Baby Colic

How do I know if my Baby has Colic?

Colic is a term used to describe extreme crying and fussiness in babies normally associated with digestive pain. Colic baby symptoms often include:

  • Excessive crying or “colic crying” for no apparent reason. Often crying episodes will be around the same time of day which is common but not always in the evenings
  • Body tension such as being very stiff, pulling legs up, arching back and a tense or distended abdomen
  • Facial discolouration such as reddening of the face, pale or blue skin around the mouth

What are the Main Causes of Colic in Newborns and Babies?

Multiple factors can contribute to causes of colic in babies. As mentioned above the main things to consider are the baby’s gut microbiome health, potential intolerances or allergies to something in their milk or tension in their body causing them pain and putting undue stress on the digestive system. 

One example of how tension in the body may contribute to colic is that any strain around the sacrum or lower back may potentially affect the position of the bowel, therefore making it more difficult for gas and stools to pass through the bowel. Tension in the lower back and sacrum can also affect some of the parasympathetic (rest and digest) nerves for digestion. 

Another important area to consider when looking at causes of colic in babies is the rib cage and diaphragm, if there is tension here it can cause more pressure on the stomach or the sphincter between the stomach and esophagus contributing to reflux. 

One of the most important nerves for the parasympathetic supply to a lot of the organs including the stomach and a large portion of the bowel is the vagus nerve. The vagus nerve passes through a small hole in the base of the skull/top of the neck, therefore tension in the neck may also contribute to colic. 

We can also look at how well a baby is feeding as if their latch on either the breast or bottle is not efficient it may mean they are taking in more air while feeding and therefore giving them more gas and colic pain.
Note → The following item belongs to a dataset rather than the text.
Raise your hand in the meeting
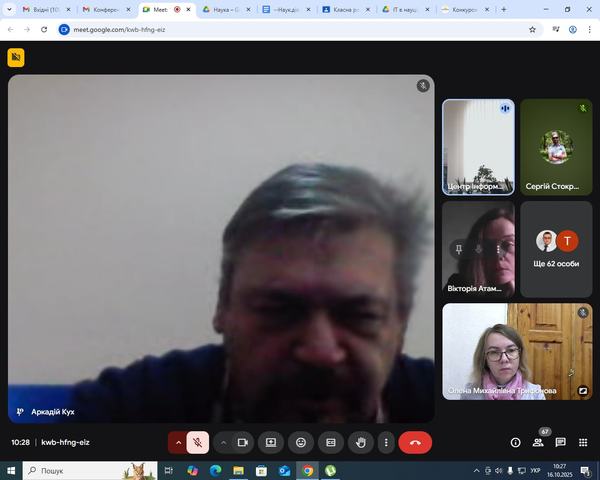Screen dimensions: 600x480 click(361, 442)
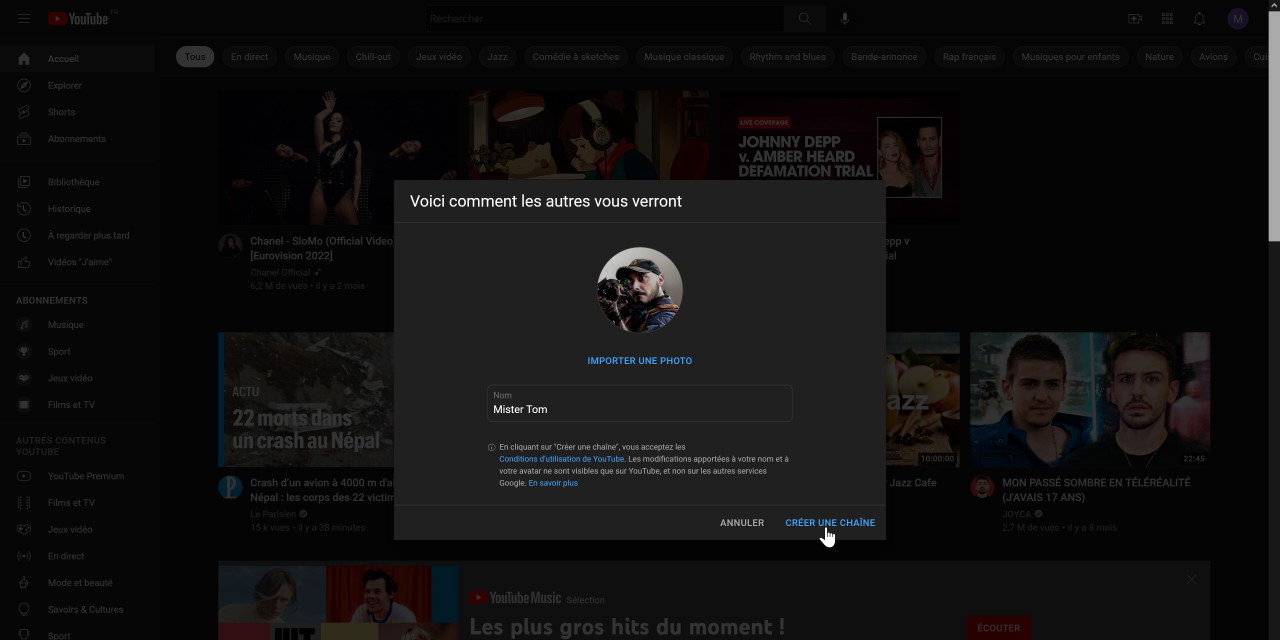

Any tension around the mouth or neck could contribute to poor feeding in babies, which can therefore also contribute to causing colic.

How do we treat Colic in Babies?

When treating colic in babies it needs to be addressed by looking at different factors such as the health of the baby’s gut microbiome, potential intolerances to something in their milk and tension in their body causing pain and/or more difficulty to digest effectively. Your Paediatric Osteopath will be able to advise you on all of these potential contributing factors or point you in the direction of the best person to help. 

As osteopaths we treat colic by looking at areas of tension in a baby’s body that could be causing them pain or discomfort. It is important to, and we always assess at the whole body when examining a baby but the most common areas we see issues when a baby has colic are the lower back, sacrum, the bowel, ribcage, diaphragm, neck, jaw and mouth.

Osteopaths treat the areas of tension in the baby’s body by using techniques such as massage, visceral release for the bowel, gentle stretching and craniosacral technique to help take pressure off essential nerves for digestion. 

Your osteopath will also be able to advise you on exercises you can do at home to help relieve the tension for your baby, such as colic massage and specific stretches to help your baby. And will also give you advice on the best ways to manage your baby’s colic such as ways to carry them, ways to soothe them when they are crying and ways to help minimise colic crying episodes.


How long does colic last for a baby?

Every baby is different however newborn colic will often start as early as 3 weeks of age. Colic symptoms can often peak around 6-8 weeks of age and in most babies will significantly reduce or disappear by 4 months old, this is when the babies digestive system has started to mature and develop more. Depending on the underlying cause of the colic and if that is not addressed some babies however have colic symptoms that can last longer, even up to 6-9 months of age.